● What is expected
Copy out each line of the material below word for word, leaving out the pictures.

● Records for the exercise
>>>>

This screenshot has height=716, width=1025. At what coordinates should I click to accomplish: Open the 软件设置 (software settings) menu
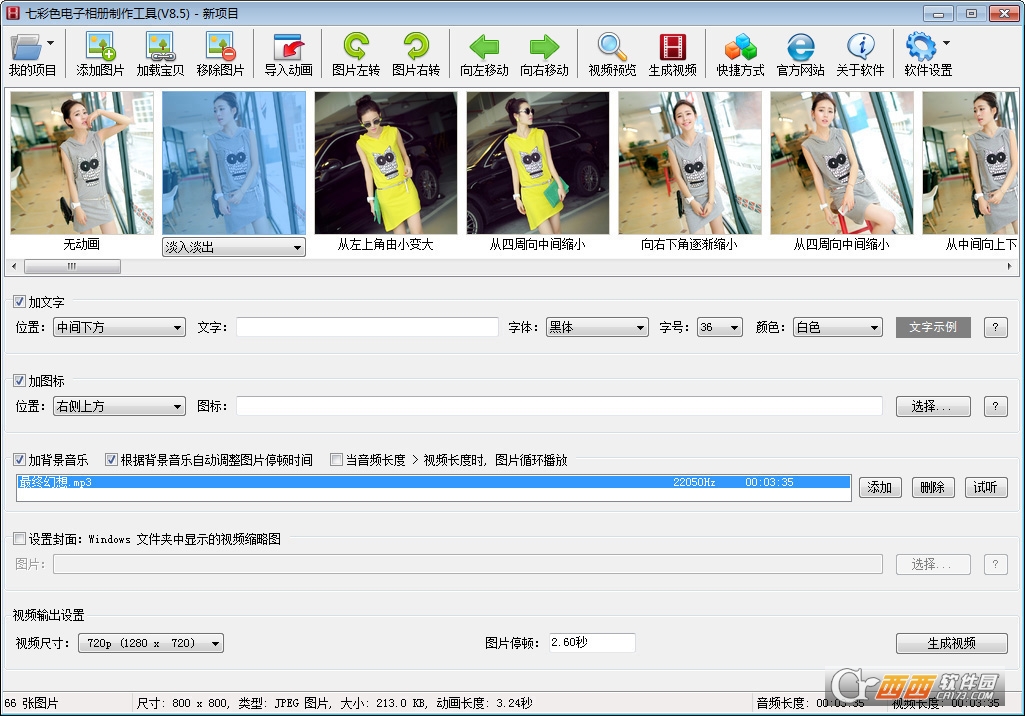(927, 53)
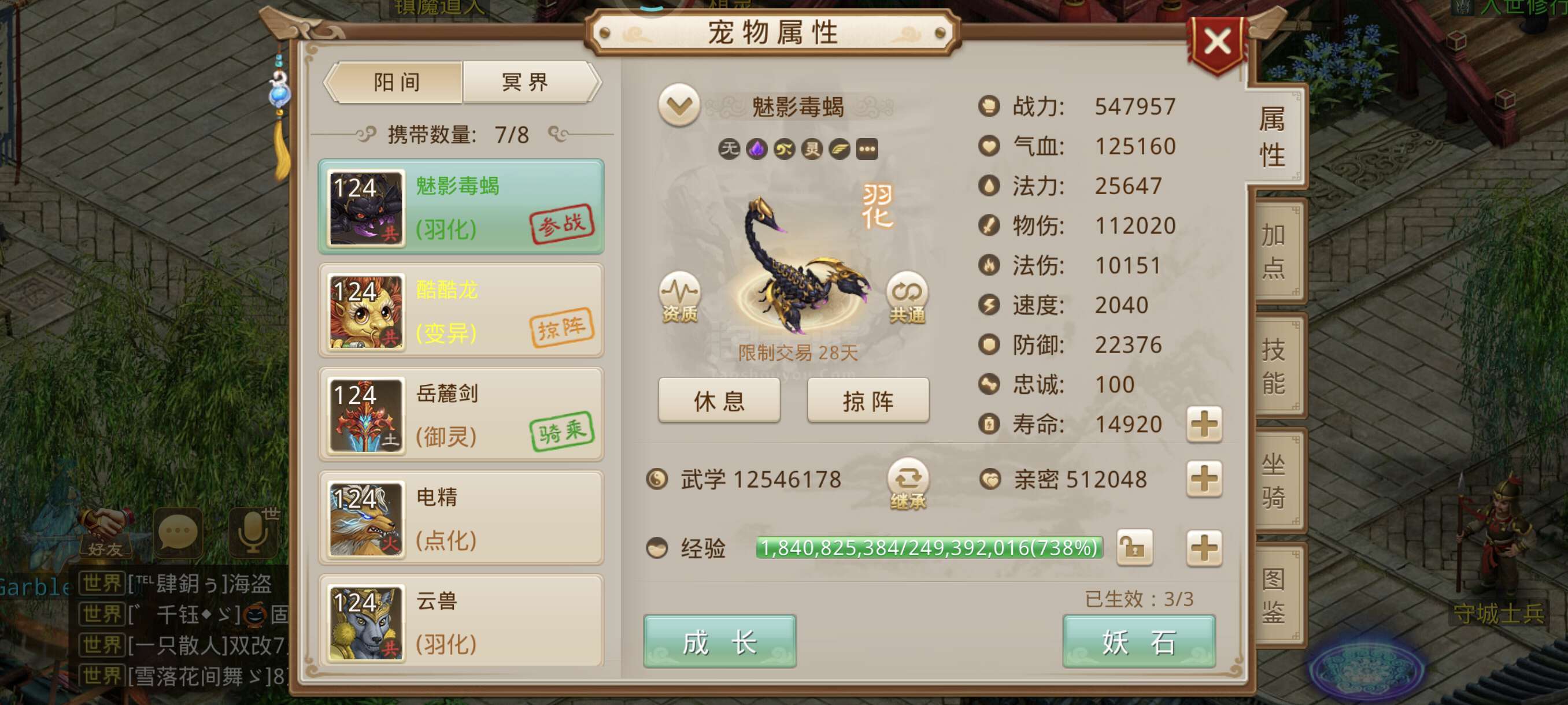This screenshot has height=705, width=1568.
Task: Click the 妖石 button
Action: [1139, 641]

<<<<

● The reply
This screenshot has height=716, width=1025. At what coordinates should I click to accomplish: Open the 软件设置 (software settings) menu
(927, 53)
This screenshot has height=705, width=1568.
Task: Click the 妖石 button
Action: [1139, 641]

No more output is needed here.